__What this task involves__
Copy out every line of the listing below that contains the word "download".

-- Start Material provided --

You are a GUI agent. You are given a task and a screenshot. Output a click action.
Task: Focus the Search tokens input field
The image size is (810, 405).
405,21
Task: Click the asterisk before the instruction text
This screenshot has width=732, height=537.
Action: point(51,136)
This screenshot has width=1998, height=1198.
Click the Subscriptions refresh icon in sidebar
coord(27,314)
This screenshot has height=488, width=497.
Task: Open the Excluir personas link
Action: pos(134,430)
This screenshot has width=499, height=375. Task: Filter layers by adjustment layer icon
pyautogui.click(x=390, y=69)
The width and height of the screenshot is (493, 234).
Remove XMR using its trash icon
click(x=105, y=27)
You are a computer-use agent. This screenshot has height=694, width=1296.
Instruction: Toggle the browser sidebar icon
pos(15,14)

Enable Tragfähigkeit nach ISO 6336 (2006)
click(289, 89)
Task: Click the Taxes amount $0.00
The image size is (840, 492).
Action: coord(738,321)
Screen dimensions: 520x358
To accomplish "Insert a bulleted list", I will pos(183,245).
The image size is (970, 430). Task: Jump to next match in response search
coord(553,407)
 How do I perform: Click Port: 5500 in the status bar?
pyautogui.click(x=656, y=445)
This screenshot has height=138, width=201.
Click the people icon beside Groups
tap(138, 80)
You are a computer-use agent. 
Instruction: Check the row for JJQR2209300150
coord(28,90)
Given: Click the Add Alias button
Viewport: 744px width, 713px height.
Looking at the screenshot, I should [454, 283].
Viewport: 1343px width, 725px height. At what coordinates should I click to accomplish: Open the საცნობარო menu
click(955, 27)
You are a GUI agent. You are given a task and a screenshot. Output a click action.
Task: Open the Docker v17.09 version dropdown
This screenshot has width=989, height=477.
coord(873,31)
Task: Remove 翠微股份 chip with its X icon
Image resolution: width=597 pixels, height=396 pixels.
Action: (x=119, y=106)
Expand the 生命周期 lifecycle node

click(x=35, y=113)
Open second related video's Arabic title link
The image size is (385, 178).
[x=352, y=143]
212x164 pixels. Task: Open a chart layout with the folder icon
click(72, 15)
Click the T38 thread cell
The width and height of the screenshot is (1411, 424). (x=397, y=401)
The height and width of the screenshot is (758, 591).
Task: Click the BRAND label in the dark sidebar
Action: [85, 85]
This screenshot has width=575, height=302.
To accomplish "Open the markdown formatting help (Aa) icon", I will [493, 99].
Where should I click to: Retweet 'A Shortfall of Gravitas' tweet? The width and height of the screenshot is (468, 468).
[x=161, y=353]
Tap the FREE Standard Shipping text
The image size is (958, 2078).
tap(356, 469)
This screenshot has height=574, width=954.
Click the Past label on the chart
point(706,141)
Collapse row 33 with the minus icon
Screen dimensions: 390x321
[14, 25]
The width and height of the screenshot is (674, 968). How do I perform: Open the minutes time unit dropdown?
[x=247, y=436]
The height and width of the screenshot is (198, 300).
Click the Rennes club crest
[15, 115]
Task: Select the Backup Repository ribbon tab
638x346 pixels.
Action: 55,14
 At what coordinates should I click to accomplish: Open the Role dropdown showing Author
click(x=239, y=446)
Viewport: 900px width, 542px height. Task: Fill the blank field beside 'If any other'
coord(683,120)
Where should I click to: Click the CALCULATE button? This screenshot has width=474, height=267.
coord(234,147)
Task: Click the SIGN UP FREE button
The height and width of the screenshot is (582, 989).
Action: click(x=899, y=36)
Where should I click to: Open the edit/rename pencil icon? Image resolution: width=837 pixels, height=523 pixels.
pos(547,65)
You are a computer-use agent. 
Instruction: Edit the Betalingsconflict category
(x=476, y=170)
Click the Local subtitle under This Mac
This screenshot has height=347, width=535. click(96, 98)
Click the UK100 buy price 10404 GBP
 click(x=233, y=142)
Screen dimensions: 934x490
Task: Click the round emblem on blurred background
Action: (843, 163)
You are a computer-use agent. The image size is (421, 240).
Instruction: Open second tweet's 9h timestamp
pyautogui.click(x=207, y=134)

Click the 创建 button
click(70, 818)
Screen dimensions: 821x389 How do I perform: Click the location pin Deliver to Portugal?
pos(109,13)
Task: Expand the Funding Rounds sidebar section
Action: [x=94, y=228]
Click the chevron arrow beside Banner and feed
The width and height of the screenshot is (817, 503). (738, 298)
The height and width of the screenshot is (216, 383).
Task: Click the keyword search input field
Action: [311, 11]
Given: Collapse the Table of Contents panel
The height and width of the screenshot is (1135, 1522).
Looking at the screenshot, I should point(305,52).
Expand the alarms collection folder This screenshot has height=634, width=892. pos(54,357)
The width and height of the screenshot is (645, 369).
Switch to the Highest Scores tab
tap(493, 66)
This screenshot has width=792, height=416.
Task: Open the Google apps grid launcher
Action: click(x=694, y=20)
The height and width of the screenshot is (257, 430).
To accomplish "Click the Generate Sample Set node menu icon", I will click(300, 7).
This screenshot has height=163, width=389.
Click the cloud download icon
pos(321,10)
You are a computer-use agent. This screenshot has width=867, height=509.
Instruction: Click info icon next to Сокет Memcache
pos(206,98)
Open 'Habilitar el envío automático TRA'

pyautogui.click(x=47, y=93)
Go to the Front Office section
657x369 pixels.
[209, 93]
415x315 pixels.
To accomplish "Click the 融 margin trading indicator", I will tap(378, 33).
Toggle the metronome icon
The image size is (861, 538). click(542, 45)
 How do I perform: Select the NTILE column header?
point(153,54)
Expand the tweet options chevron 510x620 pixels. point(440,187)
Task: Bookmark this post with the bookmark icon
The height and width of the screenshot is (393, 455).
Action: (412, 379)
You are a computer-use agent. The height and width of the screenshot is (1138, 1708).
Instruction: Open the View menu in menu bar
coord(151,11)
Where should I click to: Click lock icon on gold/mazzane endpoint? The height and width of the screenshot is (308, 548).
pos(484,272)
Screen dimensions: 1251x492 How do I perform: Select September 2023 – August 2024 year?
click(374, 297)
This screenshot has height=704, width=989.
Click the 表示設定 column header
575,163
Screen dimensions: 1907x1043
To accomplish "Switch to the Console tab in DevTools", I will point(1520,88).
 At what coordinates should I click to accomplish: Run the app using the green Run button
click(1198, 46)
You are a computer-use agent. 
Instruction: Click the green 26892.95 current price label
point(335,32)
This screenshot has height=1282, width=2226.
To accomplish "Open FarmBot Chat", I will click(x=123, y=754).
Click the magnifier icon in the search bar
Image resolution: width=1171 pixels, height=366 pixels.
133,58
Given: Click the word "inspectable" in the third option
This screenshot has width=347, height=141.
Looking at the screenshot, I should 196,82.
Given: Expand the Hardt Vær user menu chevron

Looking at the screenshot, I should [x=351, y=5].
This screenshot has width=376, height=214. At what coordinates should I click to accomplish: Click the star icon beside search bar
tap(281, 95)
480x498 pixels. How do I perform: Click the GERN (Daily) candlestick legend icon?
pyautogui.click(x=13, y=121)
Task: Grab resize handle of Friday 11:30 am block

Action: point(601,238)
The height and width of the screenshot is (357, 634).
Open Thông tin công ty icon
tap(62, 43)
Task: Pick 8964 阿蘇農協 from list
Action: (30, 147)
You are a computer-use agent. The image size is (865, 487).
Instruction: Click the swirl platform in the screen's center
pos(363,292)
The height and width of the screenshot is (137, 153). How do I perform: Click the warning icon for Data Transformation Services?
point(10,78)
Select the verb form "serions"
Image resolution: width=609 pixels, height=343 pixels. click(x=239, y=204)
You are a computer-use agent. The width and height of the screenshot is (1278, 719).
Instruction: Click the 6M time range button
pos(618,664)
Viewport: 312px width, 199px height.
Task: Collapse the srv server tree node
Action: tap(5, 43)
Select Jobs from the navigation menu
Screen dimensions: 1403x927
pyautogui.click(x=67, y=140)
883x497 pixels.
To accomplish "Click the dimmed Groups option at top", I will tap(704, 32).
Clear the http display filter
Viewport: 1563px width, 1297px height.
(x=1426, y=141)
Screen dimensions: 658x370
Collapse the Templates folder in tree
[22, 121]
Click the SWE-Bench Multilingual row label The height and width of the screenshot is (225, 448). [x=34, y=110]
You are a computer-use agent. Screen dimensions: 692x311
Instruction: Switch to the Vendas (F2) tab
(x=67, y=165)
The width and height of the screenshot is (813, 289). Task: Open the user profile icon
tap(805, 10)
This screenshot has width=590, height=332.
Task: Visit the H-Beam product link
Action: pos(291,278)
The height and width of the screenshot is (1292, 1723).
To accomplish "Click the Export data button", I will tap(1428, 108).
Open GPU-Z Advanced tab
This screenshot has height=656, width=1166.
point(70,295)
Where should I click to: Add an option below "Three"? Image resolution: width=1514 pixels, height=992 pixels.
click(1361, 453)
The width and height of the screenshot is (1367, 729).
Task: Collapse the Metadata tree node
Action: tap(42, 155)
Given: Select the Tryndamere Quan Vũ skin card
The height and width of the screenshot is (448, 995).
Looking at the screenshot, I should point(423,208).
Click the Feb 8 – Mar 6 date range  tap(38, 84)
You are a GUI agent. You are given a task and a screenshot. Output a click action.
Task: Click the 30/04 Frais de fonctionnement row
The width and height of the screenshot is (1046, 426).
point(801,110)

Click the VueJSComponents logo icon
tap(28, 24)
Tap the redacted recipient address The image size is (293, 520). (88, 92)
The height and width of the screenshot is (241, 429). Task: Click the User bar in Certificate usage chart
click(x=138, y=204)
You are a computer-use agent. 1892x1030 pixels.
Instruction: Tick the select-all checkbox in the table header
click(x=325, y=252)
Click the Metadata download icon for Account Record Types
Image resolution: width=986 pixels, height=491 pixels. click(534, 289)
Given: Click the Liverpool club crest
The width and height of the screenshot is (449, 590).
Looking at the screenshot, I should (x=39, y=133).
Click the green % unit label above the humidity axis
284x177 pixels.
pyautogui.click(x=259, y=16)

-- End Material provided --

__Written solution__
Click the cloud download icon
Click the Metadata download icon for Account Record Types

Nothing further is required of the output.